# Kid photos!!!



## Payton (Dec 6, 2012)

Here are some photos of the kids who are 24hrs old out with mom. Can you guys help me with there colors? I'm not the greatest at it. Thanks

Tia


----------



## Payton (Dec 6, 2012)

Speedy


----------



## Payton (Dec 6, 2012)

Misty Rose


----------



## nancy d (Oct 5, 2007)

Love the do one the first one!


----------



## Payton (Dec 6, 2012)

I'm thinking about keeping her. She is my fav...


----------



## ThreeHavens (Oct 20, 2011)

Oh that precious face looking up at you ...

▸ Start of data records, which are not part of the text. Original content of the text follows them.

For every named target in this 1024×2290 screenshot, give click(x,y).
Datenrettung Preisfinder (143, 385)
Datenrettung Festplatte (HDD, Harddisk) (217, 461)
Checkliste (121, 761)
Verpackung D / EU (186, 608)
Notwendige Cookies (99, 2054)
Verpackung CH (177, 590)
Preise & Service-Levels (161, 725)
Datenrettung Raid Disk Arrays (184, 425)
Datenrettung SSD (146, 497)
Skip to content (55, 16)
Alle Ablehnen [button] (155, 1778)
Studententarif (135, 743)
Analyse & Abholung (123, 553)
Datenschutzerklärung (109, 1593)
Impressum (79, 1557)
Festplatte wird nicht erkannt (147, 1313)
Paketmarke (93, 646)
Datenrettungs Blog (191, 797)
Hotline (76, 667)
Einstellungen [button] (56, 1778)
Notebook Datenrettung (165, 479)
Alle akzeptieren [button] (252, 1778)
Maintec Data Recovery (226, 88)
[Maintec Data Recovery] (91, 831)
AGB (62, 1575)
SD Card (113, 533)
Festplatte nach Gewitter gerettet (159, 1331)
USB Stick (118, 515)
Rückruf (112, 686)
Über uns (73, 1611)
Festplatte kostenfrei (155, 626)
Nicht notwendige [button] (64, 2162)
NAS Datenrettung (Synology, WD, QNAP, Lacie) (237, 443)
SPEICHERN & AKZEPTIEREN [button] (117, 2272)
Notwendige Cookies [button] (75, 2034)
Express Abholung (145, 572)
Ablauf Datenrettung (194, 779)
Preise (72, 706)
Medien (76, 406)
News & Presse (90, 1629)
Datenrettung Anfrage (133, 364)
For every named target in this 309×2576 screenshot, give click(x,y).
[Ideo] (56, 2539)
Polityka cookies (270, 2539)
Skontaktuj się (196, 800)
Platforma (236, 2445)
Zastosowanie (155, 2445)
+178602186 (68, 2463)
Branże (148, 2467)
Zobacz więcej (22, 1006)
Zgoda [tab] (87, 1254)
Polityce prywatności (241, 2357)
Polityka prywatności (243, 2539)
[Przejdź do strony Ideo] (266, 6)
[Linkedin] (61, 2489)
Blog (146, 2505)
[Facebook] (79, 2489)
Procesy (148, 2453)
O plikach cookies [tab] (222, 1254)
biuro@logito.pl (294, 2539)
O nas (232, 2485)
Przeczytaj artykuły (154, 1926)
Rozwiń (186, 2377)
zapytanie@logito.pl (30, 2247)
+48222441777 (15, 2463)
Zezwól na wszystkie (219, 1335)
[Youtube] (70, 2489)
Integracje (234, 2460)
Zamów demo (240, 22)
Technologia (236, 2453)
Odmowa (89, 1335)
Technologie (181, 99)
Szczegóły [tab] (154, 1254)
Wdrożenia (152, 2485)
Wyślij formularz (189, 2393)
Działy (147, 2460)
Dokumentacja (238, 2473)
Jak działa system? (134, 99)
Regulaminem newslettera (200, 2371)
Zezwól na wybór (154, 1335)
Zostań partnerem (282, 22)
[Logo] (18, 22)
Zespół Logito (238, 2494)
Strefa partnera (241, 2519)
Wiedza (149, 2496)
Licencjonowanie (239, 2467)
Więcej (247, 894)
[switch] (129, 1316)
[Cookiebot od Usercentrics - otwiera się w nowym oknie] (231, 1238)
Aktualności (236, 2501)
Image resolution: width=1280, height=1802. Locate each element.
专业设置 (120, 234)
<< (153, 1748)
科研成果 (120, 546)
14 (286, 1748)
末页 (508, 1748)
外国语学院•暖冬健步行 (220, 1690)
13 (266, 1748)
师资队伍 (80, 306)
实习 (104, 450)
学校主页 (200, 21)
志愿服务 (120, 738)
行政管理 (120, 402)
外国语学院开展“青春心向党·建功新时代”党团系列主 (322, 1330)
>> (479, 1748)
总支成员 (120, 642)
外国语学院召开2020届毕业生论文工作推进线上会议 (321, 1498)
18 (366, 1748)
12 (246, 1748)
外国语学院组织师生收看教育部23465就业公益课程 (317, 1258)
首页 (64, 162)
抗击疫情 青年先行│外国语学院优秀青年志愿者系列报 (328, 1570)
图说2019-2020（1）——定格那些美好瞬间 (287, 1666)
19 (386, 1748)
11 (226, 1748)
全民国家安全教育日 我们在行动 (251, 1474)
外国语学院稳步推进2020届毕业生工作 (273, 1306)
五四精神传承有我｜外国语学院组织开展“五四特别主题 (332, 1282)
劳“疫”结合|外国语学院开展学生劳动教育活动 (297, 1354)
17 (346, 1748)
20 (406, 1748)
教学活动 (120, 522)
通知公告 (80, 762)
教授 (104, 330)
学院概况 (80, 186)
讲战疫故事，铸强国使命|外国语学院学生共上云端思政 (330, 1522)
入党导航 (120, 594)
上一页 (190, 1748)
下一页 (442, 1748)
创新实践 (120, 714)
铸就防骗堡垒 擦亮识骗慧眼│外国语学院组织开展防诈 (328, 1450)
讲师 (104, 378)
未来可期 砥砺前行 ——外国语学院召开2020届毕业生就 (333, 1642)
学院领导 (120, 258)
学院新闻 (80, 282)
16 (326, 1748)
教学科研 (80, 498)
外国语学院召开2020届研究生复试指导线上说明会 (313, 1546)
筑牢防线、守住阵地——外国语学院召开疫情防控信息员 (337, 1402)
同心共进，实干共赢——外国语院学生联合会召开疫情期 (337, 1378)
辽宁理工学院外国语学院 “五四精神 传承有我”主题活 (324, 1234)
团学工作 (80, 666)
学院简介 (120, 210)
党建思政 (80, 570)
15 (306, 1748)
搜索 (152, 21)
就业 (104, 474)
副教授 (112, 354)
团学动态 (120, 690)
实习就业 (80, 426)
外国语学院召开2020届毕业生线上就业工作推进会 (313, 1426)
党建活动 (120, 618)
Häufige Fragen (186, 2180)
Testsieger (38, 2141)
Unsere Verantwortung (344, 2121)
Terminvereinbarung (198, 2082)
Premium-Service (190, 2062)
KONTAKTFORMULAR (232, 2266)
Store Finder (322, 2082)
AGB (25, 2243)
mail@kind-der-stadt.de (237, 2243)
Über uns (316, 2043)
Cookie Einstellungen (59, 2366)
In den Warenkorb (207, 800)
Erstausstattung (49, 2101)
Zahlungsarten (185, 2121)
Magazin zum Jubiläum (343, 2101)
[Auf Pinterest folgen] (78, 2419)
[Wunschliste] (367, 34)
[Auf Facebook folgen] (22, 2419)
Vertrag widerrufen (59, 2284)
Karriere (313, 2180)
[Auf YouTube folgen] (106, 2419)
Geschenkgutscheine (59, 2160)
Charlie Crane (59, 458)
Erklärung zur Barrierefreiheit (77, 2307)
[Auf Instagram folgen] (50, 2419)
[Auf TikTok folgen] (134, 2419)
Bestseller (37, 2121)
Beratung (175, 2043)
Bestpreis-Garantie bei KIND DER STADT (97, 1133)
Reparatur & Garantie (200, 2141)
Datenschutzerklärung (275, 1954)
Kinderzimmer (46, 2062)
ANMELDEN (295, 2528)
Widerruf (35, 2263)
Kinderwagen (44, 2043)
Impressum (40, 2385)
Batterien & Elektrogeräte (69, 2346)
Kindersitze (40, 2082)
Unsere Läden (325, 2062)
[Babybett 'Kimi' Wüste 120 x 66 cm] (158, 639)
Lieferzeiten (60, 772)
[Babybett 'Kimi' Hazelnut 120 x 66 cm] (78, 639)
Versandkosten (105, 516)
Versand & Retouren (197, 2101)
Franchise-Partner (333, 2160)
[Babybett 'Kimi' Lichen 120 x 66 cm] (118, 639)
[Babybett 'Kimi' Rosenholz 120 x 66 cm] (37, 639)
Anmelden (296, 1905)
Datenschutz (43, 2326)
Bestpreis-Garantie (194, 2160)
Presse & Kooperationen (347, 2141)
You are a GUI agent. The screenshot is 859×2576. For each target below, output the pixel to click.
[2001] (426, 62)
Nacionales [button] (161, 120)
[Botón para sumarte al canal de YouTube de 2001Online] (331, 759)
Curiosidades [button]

I would call Tia gold with white overlay; speedy is chamoisee with white overlay.


----------



## Payton (Dec 6, 2012)

Thank you! What would you call Misty?


----------



## GoatGirlyGirl (Jun 5, 2013)

THEY ARE PRECIOUS! congratulations!  here's my little girl that I am getting next week she was much younger in these pics.


----------



## OwnedByTheGoats (Mar 7, 2013)

Tia is scaring me she is so cute. Oh. My. Fluff.


----------



## TrinityRanch (Mar 26, 2013)

I think Rose is the sweetest little girl!!!!! I would call her an angel cake cupcake with buttercream frosting.


----------



## Payton (Dec 6, 2012)

Haha thanks guys!!! They are all pretty darn cute!


----------



## Abra (Aug 11, 2012)

I LOVE LOVE LOVE the colors on Speedy!!!
I want a Standard doe colored like that!


----------



## Payton (Dec 6, 2012)

Thank you. I would agree a doe in that color would be pretty!!


----------